=== Data for processing ===

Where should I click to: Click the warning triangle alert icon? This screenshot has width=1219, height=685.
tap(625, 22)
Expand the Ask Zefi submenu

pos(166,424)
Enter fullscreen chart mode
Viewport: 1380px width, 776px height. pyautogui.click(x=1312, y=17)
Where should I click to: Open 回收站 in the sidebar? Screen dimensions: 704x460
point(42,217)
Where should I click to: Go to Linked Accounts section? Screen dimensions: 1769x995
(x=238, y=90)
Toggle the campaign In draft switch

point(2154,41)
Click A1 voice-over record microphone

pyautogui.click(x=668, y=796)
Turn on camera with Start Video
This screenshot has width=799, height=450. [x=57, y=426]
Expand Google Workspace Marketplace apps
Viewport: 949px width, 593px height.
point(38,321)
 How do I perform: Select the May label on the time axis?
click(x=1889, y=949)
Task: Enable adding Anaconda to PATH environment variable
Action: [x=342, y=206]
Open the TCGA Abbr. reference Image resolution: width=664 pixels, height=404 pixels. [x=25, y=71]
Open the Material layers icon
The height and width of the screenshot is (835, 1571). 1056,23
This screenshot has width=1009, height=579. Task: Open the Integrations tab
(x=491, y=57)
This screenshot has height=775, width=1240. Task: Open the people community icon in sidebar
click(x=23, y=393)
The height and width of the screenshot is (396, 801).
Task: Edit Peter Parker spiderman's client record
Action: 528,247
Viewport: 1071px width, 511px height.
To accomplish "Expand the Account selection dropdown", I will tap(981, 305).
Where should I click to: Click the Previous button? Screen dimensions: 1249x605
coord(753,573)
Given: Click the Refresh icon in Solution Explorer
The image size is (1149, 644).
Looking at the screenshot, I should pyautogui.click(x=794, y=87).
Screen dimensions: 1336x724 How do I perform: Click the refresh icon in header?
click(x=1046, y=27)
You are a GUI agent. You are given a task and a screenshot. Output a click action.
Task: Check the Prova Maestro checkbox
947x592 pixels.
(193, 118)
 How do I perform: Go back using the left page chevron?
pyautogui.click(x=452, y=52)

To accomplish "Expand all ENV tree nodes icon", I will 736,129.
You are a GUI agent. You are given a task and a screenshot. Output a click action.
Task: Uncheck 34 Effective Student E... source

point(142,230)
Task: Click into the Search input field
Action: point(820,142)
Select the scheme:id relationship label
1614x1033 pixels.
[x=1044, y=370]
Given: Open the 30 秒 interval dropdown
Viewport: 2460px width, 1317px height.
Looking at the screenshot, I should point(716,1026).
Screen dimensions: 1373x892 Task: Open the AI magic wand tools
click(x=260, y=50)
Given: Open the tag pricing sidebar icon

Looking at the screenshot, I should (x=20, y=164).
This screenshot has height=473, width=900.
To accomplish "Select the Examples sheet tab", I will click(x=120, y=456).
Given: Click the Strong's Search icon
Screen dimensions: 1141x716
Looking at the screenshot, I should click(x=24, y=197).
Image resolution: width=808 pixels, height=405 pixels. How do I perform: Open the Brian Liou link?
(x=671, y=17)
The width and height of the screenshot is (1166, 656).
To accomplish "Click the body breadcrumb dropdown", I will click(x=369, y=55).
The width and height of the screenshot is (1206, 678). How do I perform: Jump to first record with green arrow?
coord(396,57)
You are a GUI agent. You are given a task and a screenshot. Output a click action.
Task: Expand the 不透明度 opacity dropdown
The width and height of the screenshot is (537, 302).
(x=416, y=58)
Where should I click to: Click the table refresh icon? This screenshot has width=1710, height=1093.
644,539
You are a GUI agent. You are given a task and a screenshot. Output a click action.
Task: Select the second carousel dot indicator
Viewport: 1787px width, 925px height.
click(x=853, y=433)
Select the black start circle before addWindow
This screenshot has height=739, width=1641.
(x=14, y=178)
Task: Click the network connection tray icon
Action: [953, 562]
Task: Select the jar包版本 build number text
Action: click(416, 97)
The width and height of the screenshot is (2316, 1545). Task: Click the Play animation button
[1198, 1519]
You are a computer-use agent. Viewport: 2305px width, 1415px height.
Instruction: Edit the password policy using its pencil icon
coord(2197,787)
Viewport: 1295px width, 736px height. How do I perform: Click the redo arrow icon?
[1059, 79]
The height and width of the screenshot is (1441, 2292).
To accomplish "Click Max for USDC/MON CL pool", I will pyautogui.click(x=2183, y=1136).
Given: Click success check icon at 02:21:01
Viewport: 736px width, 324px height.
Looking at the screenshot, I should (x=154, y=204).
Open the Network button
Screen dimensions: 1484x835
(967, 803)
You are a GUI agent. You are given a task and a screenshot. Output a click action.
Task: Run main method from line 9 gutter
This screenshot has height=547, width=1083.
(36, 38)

===

» **Work order**
Using the entries above, return exactly the lines from the line with "Where should I click to: Click the Previous" to the line with "Given: Click the Strong's Search icon", counting both of those lines.

» **Task response**
Where should I click to: Click the Previous button? Screen dimensions: 1249x605
coord(753,573)
Given: Click the Refresh icon in Solution Explorer
The image size is (1149, 644).
Looking at the screenshot, I should pyautogui.click(x=794, y=87).
Screen dimensions: 1336x724 How do I perform: Click the refresh icon in header?
click(x=1046, y=27)
You are a GUI agent. You are given a task and a screenshot. Output a click action.
Task: Check the Prova Maestro checkbox
947x592 pixels.
(193, 118)
 How do I perform: Go back using the left page chevron?
pyautogui.click(x=452, y=52)

To accomplish "Expand all ENV tree nodes icon", I will 736,129.
You are a GUI agent. You are given a task and a screenshot. Output a click action.
Task: Uncheck 34 Effective Student E... source

point(142,230)
Task: Click into the Search input field
Action: point(820,142)
Select the scheme:id relationship label
1614x1033 pixels.
[x=1044, y=370]
Given: Open the 30 秒 interval dropdown
Viewport: 2460px width, 1317px height.
Looking at the screenshot, I should point(716,1026).
Screen dimensions: 1373x892 Task: Open the AI magic wand tools
click(x=260, y=50)
Given: Open the tag pricing sidebar icon

Looking at the screenshot, I should (x=20, y=164).
This screenshot has height=473, width=900.
To accomplish "Select the Examples sheet tab", I will click(x=120, y=456).
Given: Click the Strong's Search icon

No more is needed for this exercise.